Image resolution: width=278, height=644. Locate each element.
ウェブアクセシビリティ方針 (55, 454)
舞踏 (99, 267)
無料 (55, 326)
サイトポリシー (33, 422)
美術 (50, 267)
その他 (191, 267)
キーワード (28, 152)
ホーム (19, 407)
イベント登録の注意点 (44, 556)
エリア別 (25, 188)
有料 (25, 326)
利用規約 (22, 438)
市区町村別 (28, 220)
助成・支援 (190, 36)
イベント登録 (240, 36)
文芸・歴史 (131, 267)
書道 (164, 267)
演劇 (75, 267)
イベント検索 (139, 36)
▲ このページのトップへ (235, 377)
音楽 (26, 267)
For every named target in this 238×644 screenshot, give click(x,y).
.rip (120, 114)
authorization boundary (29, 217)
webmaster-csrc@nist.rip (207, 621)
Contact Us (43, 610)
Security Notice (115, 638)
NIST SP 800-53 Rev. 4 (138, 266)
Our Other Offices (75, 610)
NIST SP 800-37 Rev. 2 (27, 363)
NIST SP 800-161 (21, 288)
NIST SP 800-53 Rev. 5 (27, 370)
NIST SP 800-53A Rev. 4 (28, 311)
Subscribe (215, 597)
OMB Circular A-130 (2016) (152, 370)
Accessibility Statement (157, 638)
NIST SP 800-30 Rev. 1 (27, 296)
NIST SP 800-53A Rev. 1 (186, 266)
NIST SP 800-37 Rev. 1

Goal: Change "Security Notice" to "Privacy Notice" in the entries above and write them all out again with nothing else altered.

Reply:
Image resolution: width=278, height=644. Locate each element.
ウェブアクセシビリティ方針 (55, 454)
舞踏 (99, 267)
無料 (55, 326)
サイトポリシー (33, 422)
美術 (50, 267)
その他 (191, 267)
キーワード (28, 152)
ホーム (19, 407)
イベント登録の注意点 (44, 556)
エリア別 (25, 188)
有料 (25, 326)
利用規約 (22, 438)
市区町村別 (28, 220)
助成・支援 (190, 36)
イベント登録 (240, 36)
文芸・歴史 (131, 267)
書道 (164, 267)
演劇 (75, 267)
イベント検索 (139, 36)
▲ このページのトップへ (235, 377)
音楽 (26, 267)
For every named target in this 238×644 screenshot, give click(x,y).
.rip (120, 114)
authorization boundary (29, 217)
webmaster-csrc@nist.rip (207, 621)
Contact Us (43, 610)
Privacy Notice (115, 638)
NIST SP 800-53 Rev. 4 (138, 266)
Our Other Offices (75, 610)
NIST SP 800-37 Rev. 2 (27, 363)
NIST SP 800-161 (21, 288)
NIST SP 800-53 Rev. 5 (27, 370)
NIST SP 800-53A Rev. 4 (28, 311)
Subscribe (215, 597)
OMB Circular A-130 (2016) (152, 370)
Accessibility Statement (157, 638)
NIST SP 800-30 Rev. 1 (27, 296)
NIST SP 800-53A Rev. 1 (186, 266)
NIST SP 800-37 Rev. 1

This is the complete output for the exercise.